Seminar: EPUM Innovative Perspectives on Urban Morphologies – A relational-material approach

Link: 280.558

SE Seminar / Semester hours: 3.0 / ECTS 6.0

***The course is developed as part of the Erasmus+ international research project titled “EPUM Emerging Perspectives on Urban Morphologies” and has been recognized by the vice rector of TU Wien for its innovative educational concept in urban planning and architecture. Participation is invited from students of TU Wien (incl. ‘Mitbeleger’) and project partner universities in Cyprus, Italy, Portugal and UK.***

i. Aims of the course

The course aims to reach across disciplines and cultures with the aim of establishing productive linkages between analytical approaches to physical urban form and qualitative research practices engaging in social space. 

Jane Jacobs’s actions to save untidy and decaying neighbourhoods have become archetypal examples of urban activism as well as, perhaps paradoxically, gentrified urban experience. Her pleas for preservation of informality and unpredictability of street ballets against planning concepts based on the modernist principles of sanitation and increased mobility have emphasized that urban morphology cannot be grasped by and translated into Cartesian coordinates – urban morphology is also a political arena and lived social space. 

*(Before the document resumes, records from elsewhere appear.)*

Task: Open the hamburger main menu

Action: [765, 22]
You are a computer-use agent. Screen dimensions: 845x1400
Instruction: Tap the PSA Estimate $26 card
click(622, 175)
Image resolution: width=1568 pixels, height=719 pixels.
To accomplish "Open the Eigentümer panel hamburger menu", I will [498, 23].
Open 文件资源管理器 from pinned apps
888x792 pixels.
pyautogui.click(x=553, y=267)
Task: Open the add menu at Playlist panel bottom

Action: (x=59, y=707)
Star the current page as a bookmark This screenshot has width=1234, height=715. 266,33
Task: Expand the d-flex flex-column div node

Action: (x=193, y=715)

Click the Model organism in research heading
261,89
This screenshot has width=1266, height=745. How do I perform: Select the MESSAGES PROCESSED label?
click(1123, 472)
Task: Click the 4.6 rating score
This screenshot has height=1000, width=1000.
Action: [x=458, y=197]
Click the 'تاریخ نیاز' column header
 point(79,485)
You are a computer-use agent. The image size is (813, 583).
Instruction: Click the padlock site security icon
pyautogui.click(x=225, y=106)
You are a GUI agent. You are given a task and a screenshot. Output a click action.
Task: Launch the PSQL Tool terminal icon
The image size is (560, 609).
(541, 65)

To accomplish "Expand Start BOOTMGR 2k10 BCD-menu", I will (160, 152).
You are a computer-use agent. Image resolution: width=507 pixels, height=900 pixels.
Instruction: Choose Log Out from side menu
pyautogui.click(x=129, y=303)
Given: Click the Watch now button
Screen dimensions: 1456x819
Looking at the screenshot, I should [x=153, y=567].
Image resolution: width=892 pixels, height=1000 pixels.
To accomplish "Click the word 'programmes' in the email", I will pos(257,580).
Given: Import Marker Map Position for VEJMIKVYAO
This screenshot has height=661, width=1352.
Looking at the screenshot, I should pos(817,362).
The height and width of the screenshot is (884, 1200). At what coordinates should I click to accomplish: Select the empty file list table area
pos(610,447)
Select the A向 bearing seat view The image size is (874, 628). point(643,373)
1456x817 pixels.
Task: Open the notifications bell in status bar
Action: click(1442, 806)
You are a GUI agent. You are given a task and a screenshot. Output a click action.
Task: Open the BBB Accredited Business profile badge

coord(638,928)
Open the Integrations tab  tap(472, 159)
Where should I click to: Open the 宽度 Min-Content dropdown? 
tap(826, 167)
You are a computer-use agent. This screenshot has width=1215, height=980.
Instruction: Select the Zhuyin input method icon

A relational-material approach engages with urban morphology as a conceptual and empirical framework for researching the complexity and the many contingencies of socially produced urban space. In view of this approach, the urban fabric is shaped by and shapes the lives of people who produce it. This means that, in turn, the urban fabric materializes not only by design and construction in various degrees of regulation and (in)formality, but also through the settling of plural dimensions of mundane everyday life, political struggle, as well as visible and invisible structural (pre)conditions. Conceptually urban morphology can be closely related to Setha Low’s concept of ‘embodied space’, which is defined as “the location where human experience, consciousness and political subjectivity take on material and spatial form” and which therefore “can communicate, transform and contest existing social structures” (2017: 94-95).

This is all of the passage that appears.